— Task description —
An image-free, verbatim transcription of the records is the expected result.

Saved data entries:

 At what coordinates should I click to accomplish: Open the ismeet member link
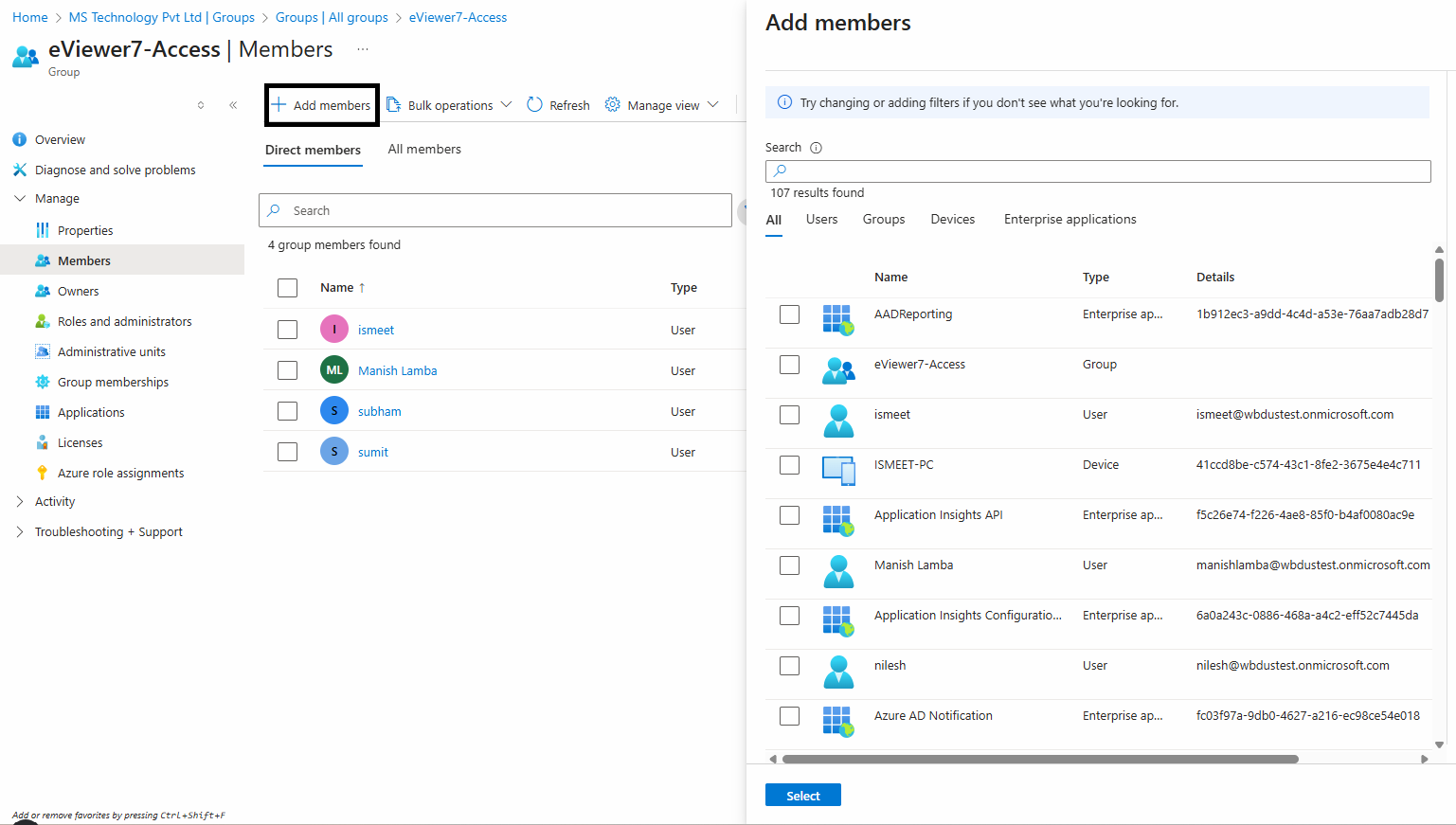click(x=376, y=330)
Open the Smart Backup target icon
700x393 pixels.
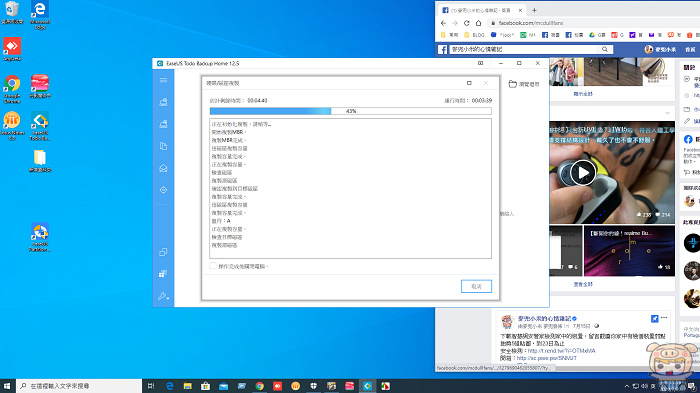pyautogui.click(x=163, y=190)
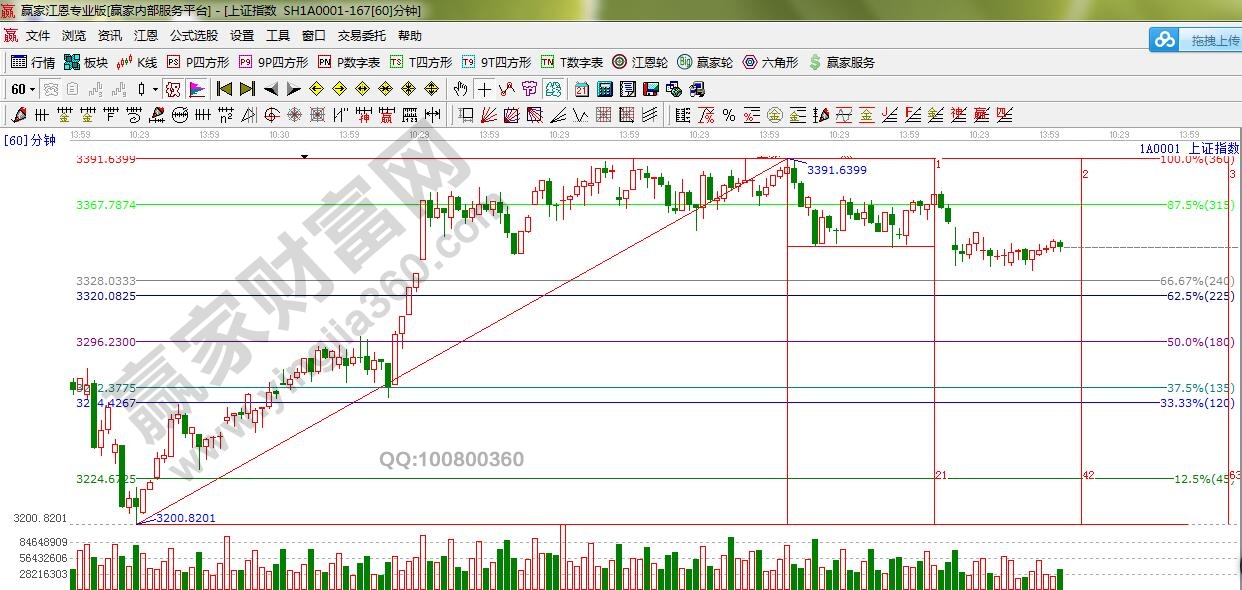Open the candlestick style dropdown arrow
The image size is (1242, 590).
155,89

— Answer to this task —
 At what coordinates should I click to accomplish: Open the ismeet member link
click(x=376, y=330)
Open the Smart Backup target icon
700x393 pixels.
pyautogui.click(x=163, y=190)
Open the candlestick style dropdown arrow
The image size is (1242, 590).
155,89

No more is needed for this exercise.